変数が正しく設定されると、鍵のラップの準備が整います。

鍵のラップ

  1. 次のコマンドを実行して、32 バイトのランダム一時 AES 鍵を生成し、${TEMP_AES_KEY} で指定された場所に保存します。

    "${OPENSSL_V110}" rand -out "${TEMP_AES_KEY}" 32
    

  2. CKM_RSA_PKCS_OAEP アルゴリズムを使用して、ラッピング公開鍵で一時 AES 鍵をラップします。

    "${OPENSSL_V110}" rsautl \
       -encrypt \
       -pubin \
       -inkey "${PUB_WRAPPING_KEY}" \
       -in "${TEMP_AES_KEY}" \
       -out "${TEMP_AES_KEY_WRAPPED}" \
       -oaep
    

  3. CKM_AES_KEY_WRAP_PAD アルゴリズムを使用して、ターゲット鍵を一時 AES 鍵でラップします。target-key-file は、鍵の .bin ファイルまたは pub ファイルの名前で置き換えます。

    "${OPENSSL_V110}" enc \
      -id-aes256-wrap-pad \
      -iv A65959A6 \
      -K $( hexdump -v -e '/1 "%02x"' < "${TEMP_AES_KEY}" ) \
      -in "${TARGET_KEY}" \
      -out "${TARGET_KEY_WRAPPED}"
    

    -iv A65959A6 フラグは、代替初期値として A65959A6 を設定します。これは RFC 5649 仕様で必要です。

    これで 2 つの鍵がラップされました。

    • ${TEMP_AES_KEY_WRAPPED} は、ローカル システムで作成した一時 AES 鍵で、インポート ジョブの公開鍵でラップされます。
    • ${TARGET_KEY_WRAPPED} は、インポートするターゲット鍵で、生成した一時 AES 鍵でラップされています。
  4. 2 つのラップされた鍵を連結し、ファイルに出力を書き込みます。次のコマンドの 2 つの鍵の順序は変更しないでください。一時鍵はターゲット鍵の前に配置する必要があります。

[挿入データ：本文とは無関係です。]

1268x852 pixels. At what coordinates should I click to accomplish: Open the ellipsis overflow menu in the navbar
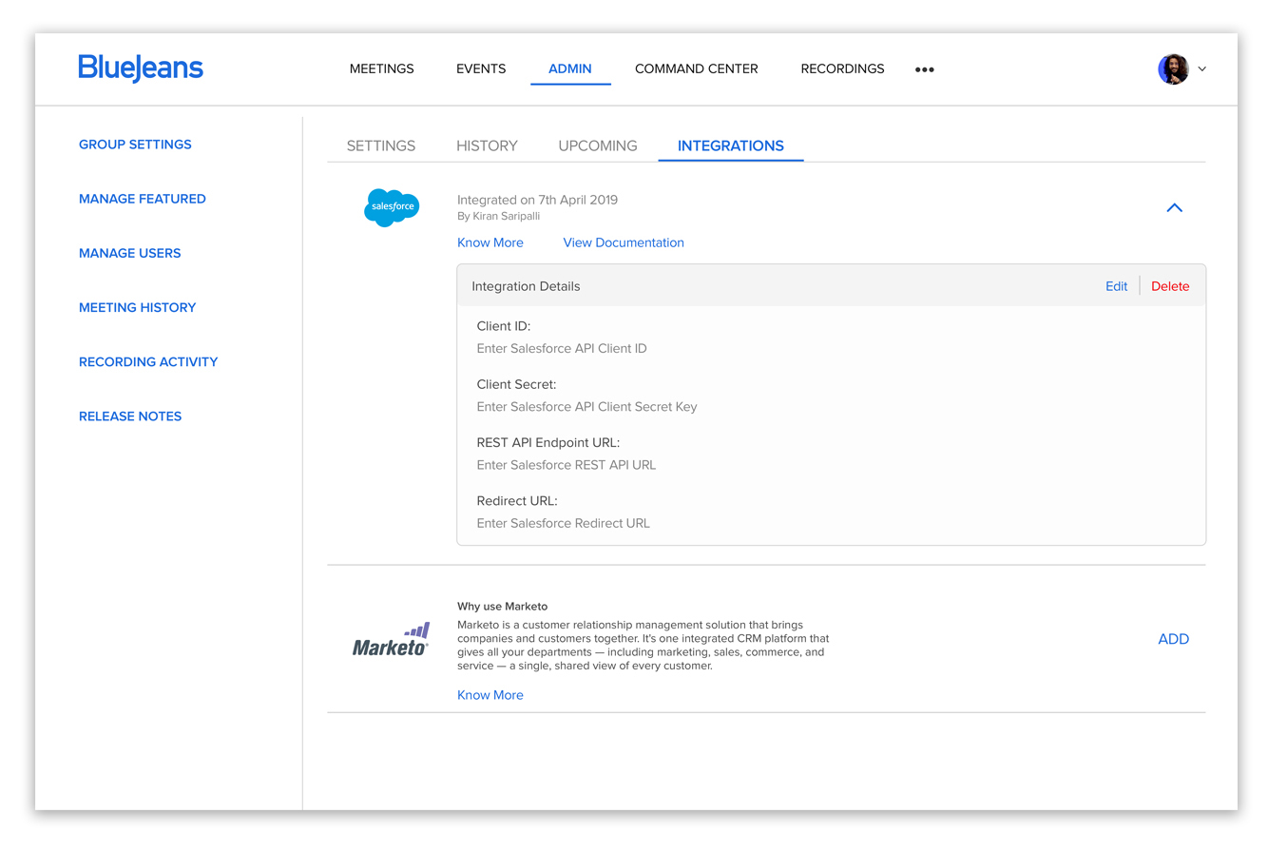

    cat "${TEMP_AES_KEY_WRAPPED}" "${TARGET_KEY_WRAPPED}" > "${RSA_AES_WRAPPED_KEY}"
    
  5. 不要になった中間ファイルを削除します。

    rm ${BASE_DIR}/*
    

ラップされた鍵は、${RSA_AES_WRAPPED_KEY} 変数のロケーションに存在し、鍵のインポートのリクエストができるようになります。